First, we’ll look at architectural tradeoffs that follow from the decision to go decoupled. Drupal provides much more than HTML output: most notably, its caching model and mature authentication/authorization system. In a decoupled setup, these benefits don’t automatically transfer — they need to be re-designed and re-implemented across multiple layers. The editorial experience also becomes a challenge: Drupal’s core niche is content management and editing, and reproducing predictable previews and WYSIWYG-like behavior in a separate frontend is rarely “free.” SEO and routing must be handled deliberately as well (canonical URLs, redirects, multilingual paths, metadata, etc.).
On the other hand, building highly interactive, app-like experiences can be more difficult with traditional (monolithic) Drupal — especially if you need dynamic behavior similar to modern web apps, content delivered to multiple platforms, or the ability to deploy frontend changes independently from the CMS.

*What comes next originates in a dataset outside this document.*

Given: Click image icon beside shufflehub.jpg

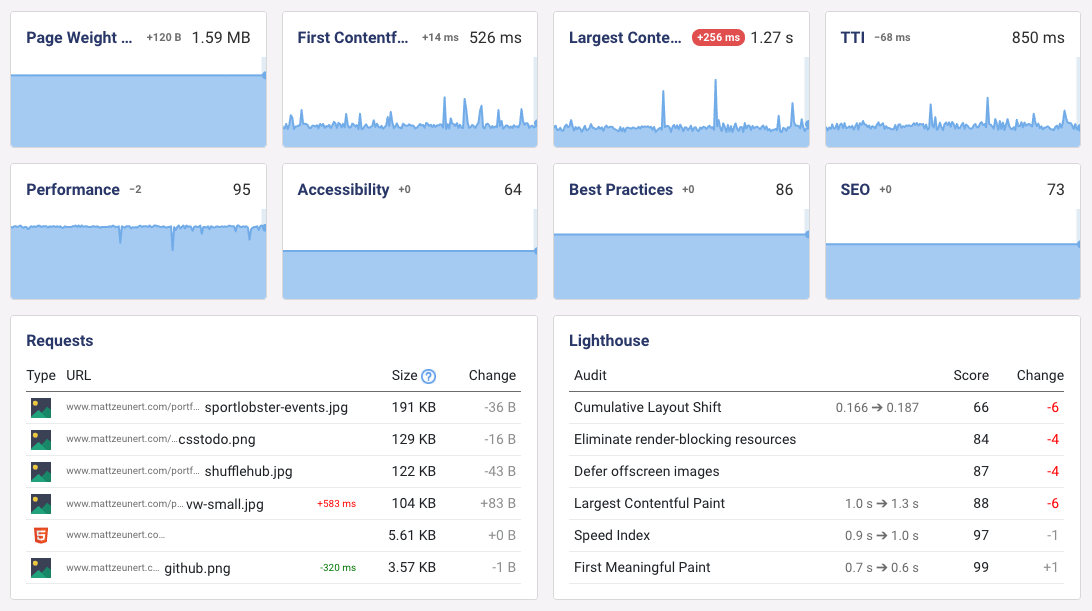Looking at the screenshot, I should (x=40, y=472).
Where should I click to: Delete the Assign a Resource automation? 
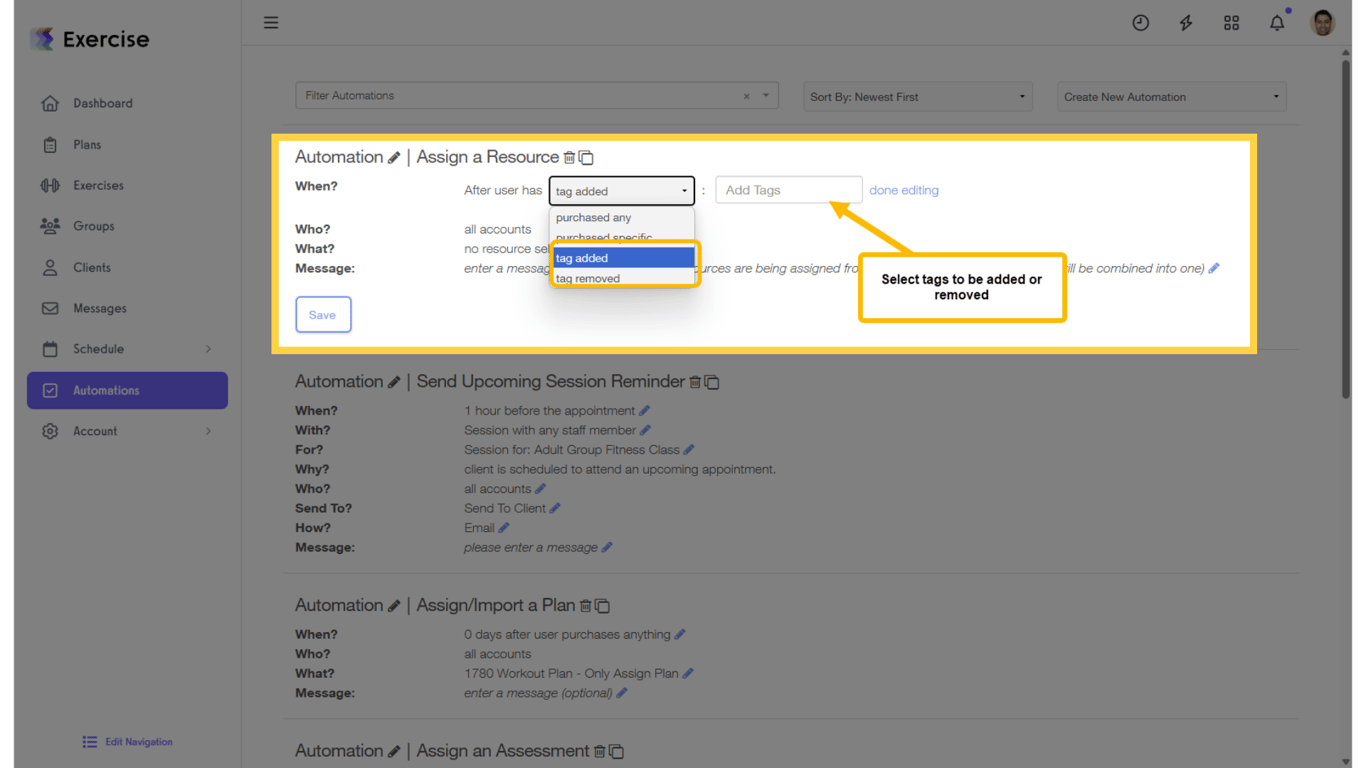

From a delivery standpoint, decoupling can bring a practical advantage: it makes the frontend team independent. They don’t need to know Drupal; they can work in familiar stacks and patterns. That opens the door to a large pool of React (or Vue/Angular) developers and can accelerate UI development. But synchronization becomes the new headache: backend and frontend effectively become separate products, and keeping the content model, API contracts, caching strategy, and release process aligned becomes part of the job.
Second, we’ll compare common backend and frontend approaches and “baked solutions”: REST vs JSON:API vs GraphQL (including GraphQL Compose), and frontend implementations in Next.js or React/Vite. Finally, we’ll look at what Canvas promises in terms of partially decoupled frontend — modernizing the presentation layer without fully giving up Drupal’s strengths in caching, routing, and editorial workflow.